I have had TN for about 10 years now and I am definitely a believer that it does help, I an on a 7 day patch plus pills for breakthrough and I take it along with tegretol and amitriptyline.Now finding someone to perscribe it is another thing. It is a myth but the medical community believes it doesn’t help. It Can. Look under the face pain tab above and there is some good info on this. As far as being told it is on the wrong side, I myself might look for another Dr. (my opinion). Also good Dr. info on the above tabs. Hope this helps…good luck and hope you can get pain free.
Thanks Mark. I have been reading so much lately and really question what everyone says and how I feel. It really makes you feel like you are going crazy.
You are welcome Kristin,
This disease will sure do that to you and there are so many different symptoms and therapies for relief that they can’t just put you in a one size fits all box. There is so much out there on the web that can be scary and confusing, but this is the best place for getting some straight answers from the people that deal with nothing but TN. Many people find relief through medication or surgery. I am able to work full time and help out at the church a few days a week, so I feel like I have alot of my life back. It was a bit if a rough road getting here but you will be able to as well. Some meds take a bit to adjust to so don’t give up too soon unless you have a reaction to them. I have been to so many places (Dr. s, clinics) and honestly I think I have had my best luck with primary care doctors. Mine perscribes all my meds, which is always a good thing so you don’ get accused of Dr. shopping to get meds. The neurologist/neurosurgeon for me kinda fell by the wayside when they found out surgery was not an option for me. Any how kinda rambling now, hope this helped, don’t be scared to ask around here every one its very loving and friendly.

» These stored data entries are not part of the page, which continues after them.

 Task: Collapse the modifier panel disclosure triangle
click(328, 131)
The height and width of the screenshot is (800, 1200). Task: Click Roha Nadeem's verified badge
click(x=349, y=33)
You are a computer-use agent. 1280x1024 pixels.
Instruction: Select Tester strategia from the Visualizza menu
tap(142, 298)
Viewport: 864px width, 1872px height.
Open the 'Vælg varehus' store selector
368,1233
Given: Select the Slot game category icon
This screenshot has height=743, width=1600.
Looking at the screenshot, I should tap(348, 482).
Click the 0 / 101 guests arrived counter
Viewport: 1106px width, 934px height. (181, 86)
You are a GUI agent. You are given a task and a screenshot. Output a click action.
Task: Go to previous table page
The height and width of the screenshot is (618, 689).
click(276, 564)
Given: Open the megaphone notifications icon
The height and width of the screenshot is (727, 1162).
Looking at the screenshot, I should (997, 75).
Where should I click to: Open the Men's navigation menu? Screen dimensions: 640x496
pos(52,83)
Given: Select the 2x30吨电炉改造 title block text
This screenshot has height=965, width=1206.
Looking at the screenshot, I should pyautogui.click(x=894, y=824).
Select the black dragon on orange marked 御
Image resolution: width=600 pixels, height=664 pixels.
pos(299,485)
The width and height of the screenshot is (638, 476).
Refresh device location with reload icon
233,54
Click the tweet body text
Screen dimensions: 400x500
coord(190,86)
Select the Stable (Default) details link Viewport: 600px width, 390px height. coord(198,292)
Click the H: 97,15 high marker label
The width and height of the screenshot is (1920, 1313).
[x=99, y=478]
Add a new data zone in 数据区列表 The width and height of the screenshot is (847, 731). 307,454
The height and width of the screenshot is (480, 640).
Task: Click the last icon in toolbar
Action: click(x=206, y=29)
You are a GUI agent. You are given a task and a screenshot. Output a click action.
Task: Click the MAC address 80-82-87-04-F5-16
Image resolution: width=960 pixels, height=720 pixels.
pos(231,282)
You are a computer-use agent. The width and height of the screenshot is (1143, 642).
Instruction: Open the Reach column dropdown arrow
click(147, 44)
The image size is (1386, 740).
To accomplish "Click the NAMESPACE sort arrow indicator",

Kristin, It doesn't sound like your symptoms are typical trigeminal neuralgia. Everyone has different symptoms and descriptions of the pain. Many of the attacks are described as more jolting with an electrical component to it and usually in pretty specific areas triggered by certain actions such as eating, brushing your teeth, blowing your nose, washing your face or hair. The type 1 and 2 symptoms may have been in reference to the 1st and 2nd branch of the trigeminal nerve that are affected 1 being the ophthalmic branch (around the eye and forehead) and 2 being the maxillary branch around your nose, upper lip, and cheek). Pain meds seem to have very limited ability to reduce the pain of TN. As you've probably had experience with the best meds for this condition seem to be carbamazepine, Neurontin, and lyrica. I had some success with carbamazepine but little else. Eventually I ended up with mvd surgery which was done in July of this year and has corrected my pain 100%. If I can help answer any specific questions you have let me know. My thoughts and prayers go out for the best for you!!
Your friend in North Idaho,
J
Hi Kristin,
The burning pain you describe is typical for Type 2 TN.
TN 1 is the electric shock like pain with triggers, if you experience both, you’re like me.
As for Tegretol, therapeutic dose usually ranges between 600mg-800mg, but of course we’re all different. I switched to slow release Tegretol XR, this works better for me than regular Tegretol. Maybe something to try? Ask your doctor about it.
There is NO wrong side for TN, I have bilateral TN,
TN1 on my right and TN2 and 1 on my left. I never have pain on both sides at once, never.
Unfortunately you’ll find that many medical professionals are not up to speed on TN, you’ll often have more knowledge than them, it’s frustrating. Really important to find a doctor/neurologist who specializes in TN or is willing to read up to date info and support you in your treatment.
You’ll have to advocate for yourself and perhaps look into another neurologist…
(( hugs )) Mimi
Thanks Mimi. To hear all of this information is such a comfort. You guys rock! Hope everyone has a pain free day today. My thoughts are with you.
I had no luck with pain medications. I finally was taking Lyrica and Baclofen (muscle relaxer) and that finally helped. Prior to knowing that it was TN I was taking between 1000 & 1500mg of vicodin but it did not help at all. It wouldn't even touch the pain. Once I was on the above medications I was able to get periods of time when I was pain free. The side effects of the meds is a completely different story. I did have an MVD in March 2012 and have been pain free since then. Best of luck to you.